Athletes all over the world are quietly losing the passion they once had for their sport. Endless hours of practice, expectations from parents and social media, and the weight of scholarships can make the game feel like a burden. For some, the feel that the only way out of the stress and misery is to quit.
“From my experience, a lot of athletes quit because they have a lot of pressure on them,” athletic trainer Maggie Walker said. “Whether it is from coaches, parents or just society, I feel travel sports has made it very hard for athletes to play sports, but also stay committed to their high school sport. There are just too many expectations on them.”
For senior Adriana Warrington, her enjoyment for soccer began to fade during eighth grade and continued into her freshman year. Warrington has played soccer since she was five, and her life seemed shaped around the sport. When Warrington joined a club with a toxic environment, her love for the sport quickly diminished.
“At the end of eighth grade and early freshman year, soccer stopped feeling fun,” Warrington said. “I genuinely cried after every practice. [My teammates] were really rude, and my coaches didn’t believe in me at all.”

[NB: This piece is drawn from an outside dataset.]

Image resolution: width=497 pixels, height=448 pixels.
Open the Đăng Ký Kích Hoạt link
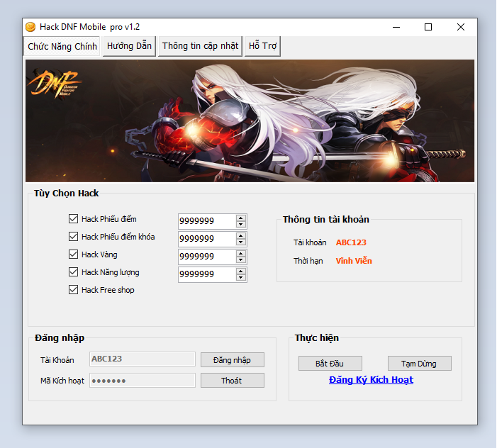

Athletes are often faced with pressure from their parents and coaches to stick with their sport. Having to keep playing a sport that’s no longer rewarding can raise lots of anxiety and foster even more burnout in athletes.
“You want to be able to make your own decisions,” Warrington said. “If my parents would’ve told me to ‘suck it up and deal with it’, that would have probably made me more upset and made me hate [soccer] more.”
After battling injuries, club drama and a lack of passion towards volleyball last year, junior Ava DeWig ultimately made the decision to quit volleyball. For a while, volleyball was her outlet, where she let her anger out and coped with her struggles. But when her love for volleyball ran out, she was faced with the option of quitting or persisting. DeWig quit, but she feels at peace with her decision.
“[Quitting] made me realize I was so much more than my sport,” DeWig said.
Warrington also decided to leave her club, but she chose to stick with soccer. She soon started her high school soccer season, and soccer started to feel like home again. She enjoyed her teammates, her coaches believed in her again and she made varsity. Just as Warrington started to settle back into soccer, a new problem arose. She broke her ankle. Breaking her ankle in the middle of her freshman season shifted her perspective towards soccer yet again.
“[Breaking my ankle] solidified me,” Warrington said. “I realized I did like soccer, and I was very upset that I couldn’t play.”
After the final whistle blew in the last game of the 2023 soccer season, Warrington cried with her teammates. Not for the same reason as her teammates, though. As the seniors cried because it was many of their last games, Warrington welled with tears because she was frustrated she couldn’t play her sport.
Although injuries can be physically and mentally debilitating, for Warrington, her injury altered her perspective in a positive way. It reminded her she couldn’t live without soccer. And for DeWig, her injury was one of the deciding factors in quitting volleyball.
Breaking a bone or pulling a muscle aren’t the only driving factors behind athletes’ loss of interest in sports. Sometimes it’s the coaches and overall environment, like DeWig and Warrington expressed. Unfortunately, it is common for a coach to be the reason an athlete falls out of love with their game.
“I was at a practice one time and my coach told me that I would never go far,” DeWig said. “I was like, ‘Why would I keep putting myself in that situation?’ There are way more things I can go far in that aren’t volleyball.”
Athletes are often faced with a difficult decision of either sticking with a sport or heading down a new path. There is no right or wrong answer; it depends on the athlete, their mental health and their future goals.
“If you’re really, really starting to hate your sport and don’t think it’s good for you, you don’t have to force yourself to keep going,” Warrington said. “If it’s not what you want anymore, it’s okay to move on and leave that sport.”
If you’re sticking with the right crowd and know you’ve made the right decision either way, the right people will support you. There is no need to feel guilty about quitting a sport you once loved. It happens to the best of us.
“I’ve never seen anybody not empathetic or compassionate for that athlete who did step away,” Walker said.